[start TASK INPUT]

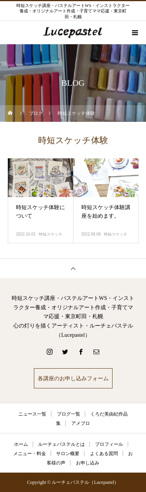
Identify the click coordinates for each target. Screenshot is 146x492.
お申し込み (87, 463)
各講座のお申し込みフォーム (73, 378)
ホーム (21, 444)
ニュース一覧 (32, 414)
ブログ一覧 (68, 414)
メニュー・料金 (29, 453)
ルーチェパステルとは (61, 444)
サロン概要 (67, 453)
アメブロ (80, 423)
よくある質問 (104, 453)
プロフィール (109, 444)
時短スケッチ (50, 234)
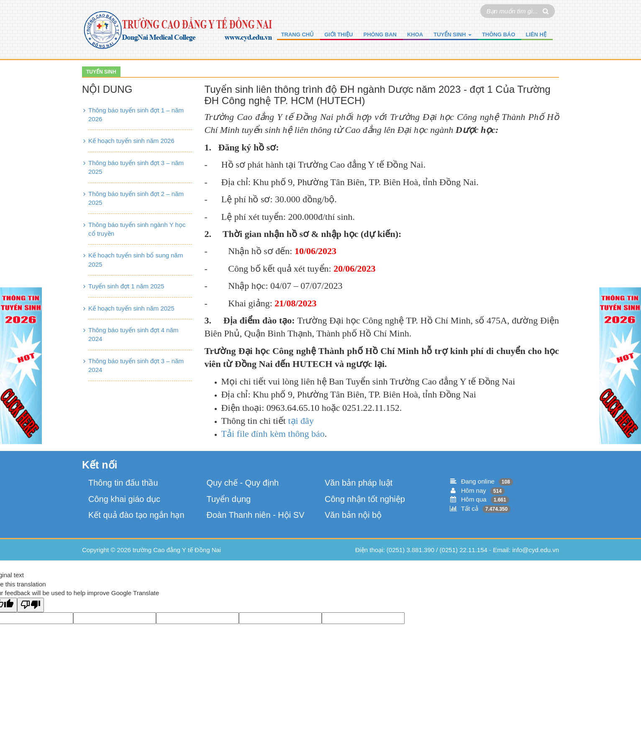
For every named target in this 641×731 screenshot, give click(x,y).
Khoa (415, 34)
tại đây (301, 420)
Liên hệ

[end TASK INPUT]

▶ _WHAT IS NEEDED_
Rewrite the material above with "click" swapped for "tap" and everything else unchanged. Omit the pictures.

▶ _TASK ANSWER_
Identify the tap coordinates for each target. Screenshot is 146x492.
お申し込み (87, 463)
各講座のお申し込みフォーム (73, 378)
ホーム (21, 444)
ニュース一覧 (32, 414)
ブログ一覧 (68, 414)
メニュー・料金 (29, 453)
ルーチェパステルとは (61, 444)
サロン概要 (67, 453)
アメブロ (80, 423)
よくある質問 (104, 453)
プロフィール (109, 444)
時短スケッチ (50, 234)
For every named target in this 641×731 screenshot, give tap(x,y).
Khoa (415, 34)
tại đây (301, 420)
Liên hệ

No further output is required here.